TASK REQUIREMENTS =>
Report all lines of the data below that hold the word "screenshot".

INPUT DATA section start

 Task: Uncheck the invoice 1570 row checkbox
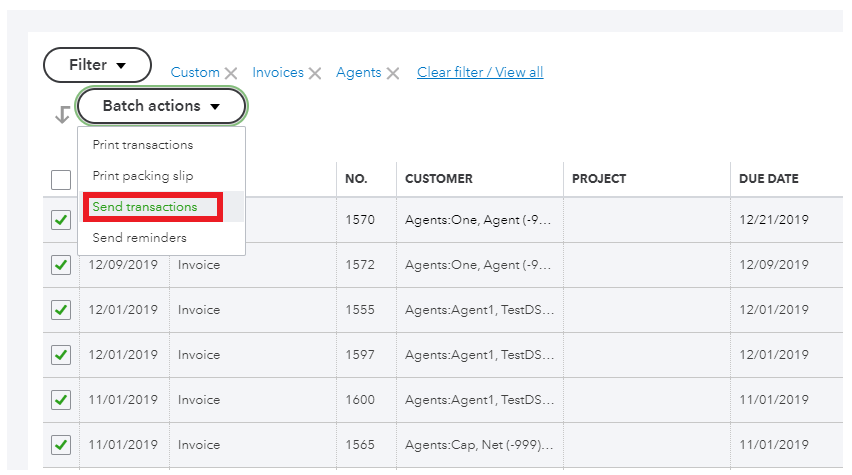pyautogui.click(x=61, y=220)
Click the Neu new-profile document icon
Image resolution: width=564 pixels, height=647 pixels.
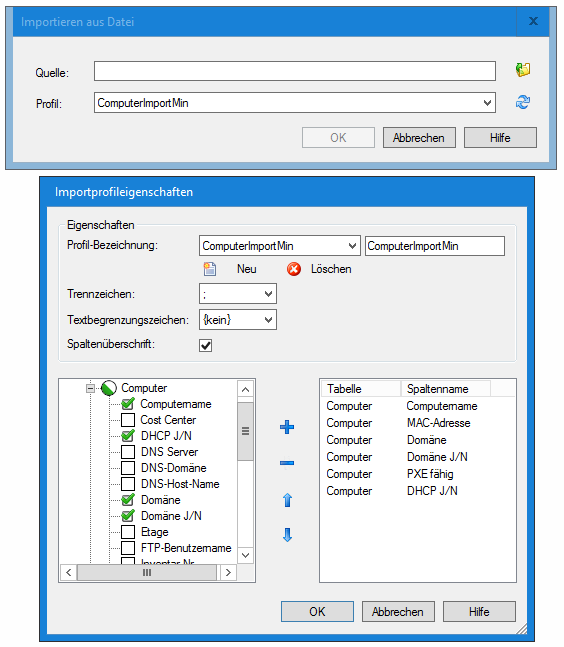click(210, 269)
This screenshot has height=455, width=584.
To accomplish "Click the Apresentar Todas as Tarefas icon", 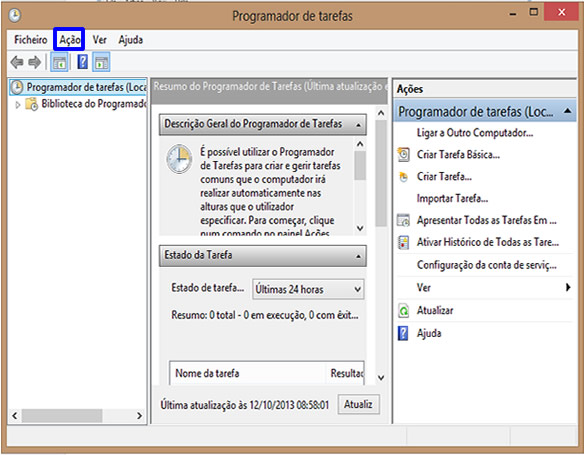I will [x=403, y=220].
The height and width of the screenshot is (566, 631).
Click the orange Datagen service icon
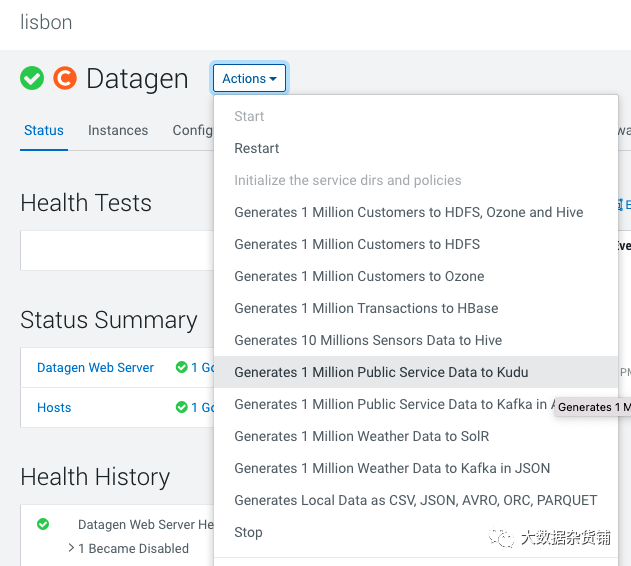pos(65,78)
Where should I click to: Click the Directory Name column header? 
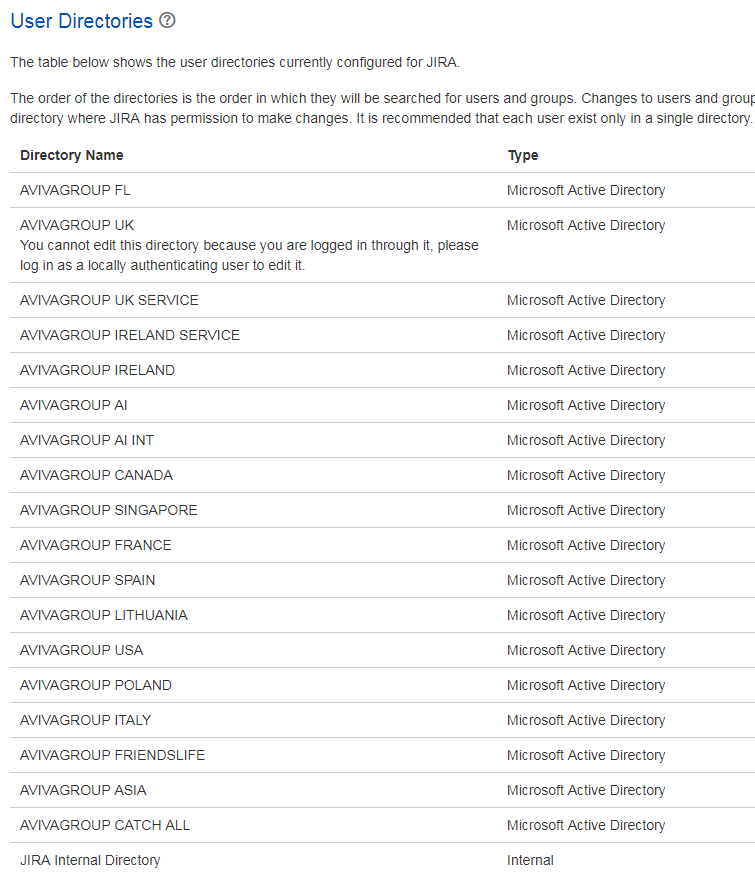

INPUT DATA section end

OUTPUT OF THE TASK =>
This screenshot has height=455, width=584.
The height and width of the screenshot is (566, 631).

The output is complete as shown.